The task of odometry is to estimate 3D translation and orientation of autonomous vehicles which is one of key steps in SLAM. Autonomous vehicles usually collect information by perceiving the surrounding environment in real time and use on-board sensors such as lidar, Inertial Measurement Units (IMU), or camera to estimate their 3D translation and orientation. Lidar can provide high-precision 3D measurements but also has no requirement for light. The point clouds generated by the lidar can provide high-precision 3D measurements, but if it has large translation or orientation in a short time, the continuously generated point clouds will only get few matching points, which will affect the accuracy of odometry. IMU has advantages of high output frequency and directly outputting the 6DOF information to predict the initial translation and orientation that the localization failure phenomenon can be reduced when lidar has large translation or orientation.

The traditional methods [1, 18, 19, 23] are mainly based on the point registration and work well in ideal environments. However, due to the sparseness and irregularity of the point clouds, these methods are difficult to obtain enough matching points. Typically, ICP [1] and its variants [14, 18] iteratively find matching points which depend on nearest-neighbor searching and optimize the translation and orientation by matching points. This optimization procedure is sensitive to noise and dynamic objects and prone to getting stuck into the local minima.

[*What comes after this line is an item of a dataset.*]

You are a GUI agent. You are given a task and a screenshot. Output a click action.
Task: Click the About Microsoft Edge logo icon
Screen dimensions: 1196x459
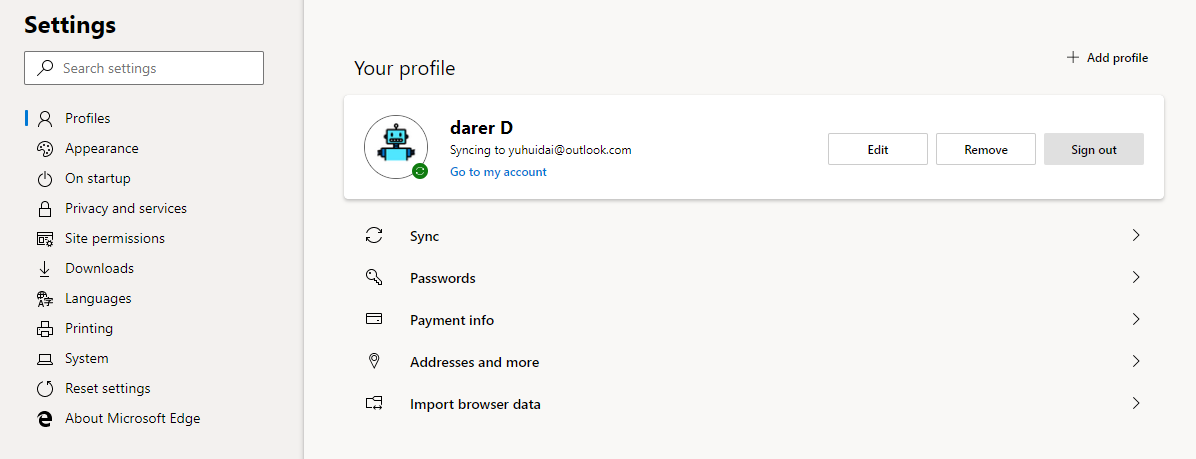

Thanks to the recent advances in deep learning, many approaches adopt deep neural networks for lidar odometry, which can achieve more promising performance compared to traditional methods. But most of them are supervised methods [10, 12, 13, 20, 21]. However, supervised methods require ground truth pose, which consumes a lot of manpower and material resources. Due to the scarcity of the ground truth, recent unsupervised methods are proposed [5, 15, 22], but some of them obtain unsatisfactory performance, and some need to consume a lot of video memory and time to train the network.

Two issues exist in these methods. First, these methods ignore IMU, which often bring fruitful clues for accurate lidar odometry. Second, those methods do not make full use of the normals, which only take the point clouds as the inputs. Normals of point clouds can indicate the relationship between a point and its surrounding points. And even if those approaches [12] who use normals as network input, they simply concatenate points and normals together and put them into network, but only orientation between two point clouds relates to normals, so normals should not be used to estimate translation.

To circumvent the dependence on expensive ground truth, we propose a novel framework termed as UnDeepLIO, which makes full use of the IMU and normals for more accurate odometry. We compare against various baselines using point clouds from the KITTI Vision Benchmark Suite [7] which collects point clouds using a \(360^\circ \) Velodyne laser scanner.

Our main contributions are as follows:

  • We present a self-supervised learning-based approach for robot pose estimation. our method can outperform [5, 15].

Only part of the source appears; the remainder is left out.